Sotto la voce Carceralità, Albanese fa alcuni esempi che danno l’idea di ciò che significa vivere da palestinesi sotto il dominio israeliano: “l’assembramento di dieci o più persone ‘in cui viene pronunciato un discorso su un argomento politico o che può essere interpretato come politico’ porta alla reclusione fino a dieci anni. Numerose forme di partecipazione civica e politica, tra cui ‘sventolare una bandiera, esporre un simbolo […] mostrare uno slogan o qualsiasi altra azione simile che esprima chiaramente simpatia’ per una delle innumerevoli organizzazioni che Israele considera ‘ostili’ sono punite con dieci anni di reclusione. Essere semplicemente associati a un gruppo di cui fanno parte membri che commettono reati specifici (come possedere un’arma senza permesso) è punibile con l’ergastolo. Qualsiasi ‘azione o omissione che comporti danno, pregiudizio o pericolo’ per la ‘sicurezza della regione’ o anche solo il suo ‘disturbo’ è punito con l’ergastolo”. L’unica democrazia del Medio Oriente? Se la misura di una democrazia è la sua capacità di garantire il dissenso, c’è molto su cui riflettere. Israele è, oltretutto, dal 2018, “lo Stato nazione del popolo ebraico”, in cui l’unica lingua ufficiale è l’ebraico. E gli stessi palestinesi con cittadinanza israeliana sono vittime di molteplici discriminazioni.
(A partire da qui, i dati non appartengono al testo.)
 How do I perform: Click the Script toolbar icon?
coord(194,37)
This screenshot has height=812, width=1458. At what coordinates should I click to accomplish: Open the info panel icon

In Quando il mondo dorme, l’ultimo libro di Francesca Albanese, queste stesse vicende prendono le forme di racconti di vita vissuta, come quelle di Hind, “morta a sei anni per la colpa di essere palestinese”; Abu Hassan, straordinaria guida della Gerusalemme nascosta ai turisti che si affidano ai tour ufficiali; Alon, professore italo-israeliano di studi sull’olocausto, che difende Francesca dalle accuse di anti-semitismo rivoltele da Piero Fassino [!]; Ghassan, chirurgo che opera a Gaza nei primi mesi del genocidio, documentando la sistematica volontà di ostacolare il funzionamento di ospedali e presidi umanitari; la pittrice gazawi Malak, rifugiata a Londra, che continua a battersi per i diritti del suo popolo attraverso l’arte; Max, che fa parte di un’associazione che si occupa di affiancare i palestinesi in Cisgiordania, per proteggerli dalle violenze dei coloni… Voci preziose, che restituiscono vivacità e umanità ai figli di un popolo che da cent’anni resiste a una forma feroce di colonialismo di insediamento. E restituiscono qualche speranza anche a chi ha scelto di schierarsi dalla loro parte.
*Valentina Pazè insegna Filosofia politica all’Università di Torino.